Hyper-V はサーバ OS(Windows Server 2008 とか 2003 とか)を仮想化するのに主眼が置かれていて、クライアント OS(Vista とか XP とか)は置き去りにされている感じが否めませんが、「それにしてもこれはパフォーマンス悪すぎだろう!!」と思うことがたまにあります。
そんな時は以下の 5 つの点をチェックしてみてはいかがでしょうか。
1. なんといっても Integration Components をインストール
つい忘れがちですね。特に、新しい仮想マシンを作って OS をインストールした直後など。
インストールするには、仮想マシンに Connect して、Virtual Machine Connection ウインドウの Action メニューから Insert Integration Services Setup Disk を選択します。ゲスト OS 上で CD-ROM が認識されますので、インストールしちゃいましょう。
Integration Components をインストールしたかどうか忘れてしまって確認したい場合は、ゲスト OS 側でデバイスマネージャを開いて、[システムデバイス] の下に Virtual Machine Bus という項目があれば良いようです。
2. Hyper-V Manager を閉じる
これが意外な盲点ですが、ホスト OS 上で Hyper-V Manager を開きっぱなしにしていると、ゲスト OS のパフォーマンスがかなり悪化します。体感速度で 50% かそれ以上パフォーマンスが落ちるように感じます。

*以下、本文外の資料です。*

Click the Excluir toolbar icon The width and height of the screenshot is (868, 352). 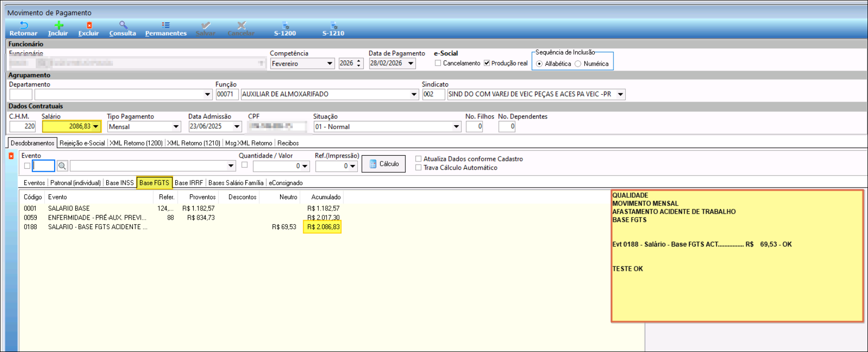(x=89, y=26)
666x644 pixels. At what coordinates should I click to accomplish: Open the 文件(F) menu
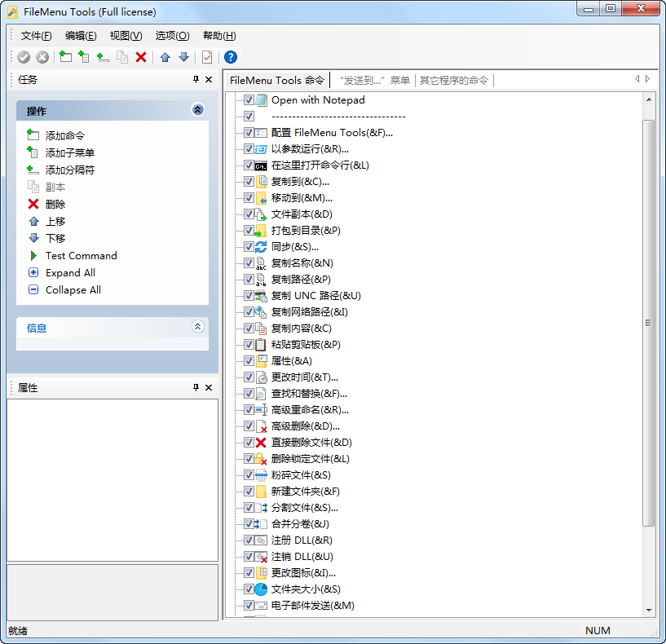(36, 35)
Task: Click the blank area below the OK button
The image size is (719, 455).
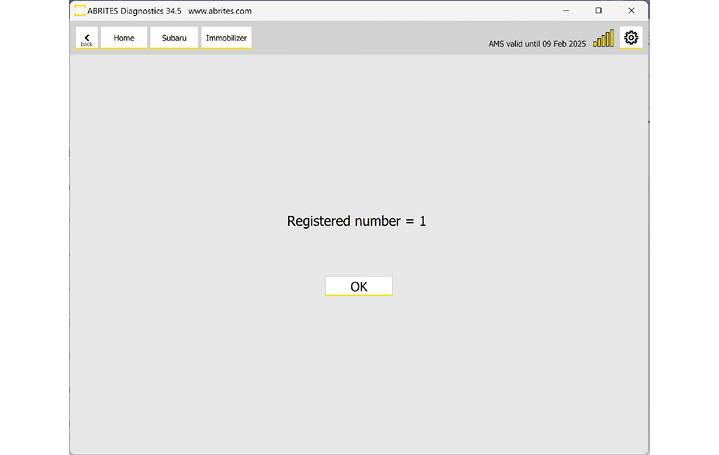Action: (358, 370)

私の様なパフォーマンスモニターマニアには Hyper-V Manager の CPU Usage とお別れしないといけないのは辛いのですが、Hyper-V Manager は必要な時だけ開くようにしましょう。
Hyper-V Manager をスタートアップに登録するなんて、もってのほかですよ!!>自分
3. 一度にたくさんのゲスト OS に Connect しすぎない
これはまあなんとなく納得できますね。Connect して表示されるゲスト OS の GUI の画面は、ゲスト OS 側でCPU を使って描画しているのだそうです。

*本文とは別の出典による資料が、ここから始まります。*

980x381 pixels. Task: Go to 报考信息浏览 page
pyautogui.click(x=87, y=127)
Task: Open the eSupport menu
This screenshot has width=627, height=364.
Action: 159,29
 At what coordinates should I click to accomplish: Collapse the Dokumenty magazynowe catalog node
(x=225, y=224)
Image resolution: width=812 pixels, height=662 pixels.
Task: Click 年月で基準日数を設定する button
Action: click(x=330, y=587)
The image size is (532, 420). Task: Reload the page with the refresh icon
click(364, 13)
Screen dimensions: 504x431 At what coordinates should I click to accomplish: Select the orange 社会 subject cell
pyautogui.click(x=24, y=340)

ゲスト OS の GUI を使いたいときは、リモートデスクトップを使ったほうがいくらかマシだそうです。(ホスト OS 側のグラフィックカードのサポートを受けられるので)
4. ネットワークカードの設定(TCP Offload を OFF)
これは Intel の NIC を使っている場合にしか関係しないのかもしれませんが、TCP の Offload が Enable になっているとかえって遅くなってしまうことがあるようです。
チェック方法は以下の通り:
ホスト OS 側で Network Connections(ネットワーク接続)を開き、[Microsoft Virtual Network Switch Adapter] と表示されている NIC のプロパティを開きます。Configure... を押して、Advanced タブを開き、TCP Large Send Offload (IPv4) が Enable になっていたら、Disable にしてみてください。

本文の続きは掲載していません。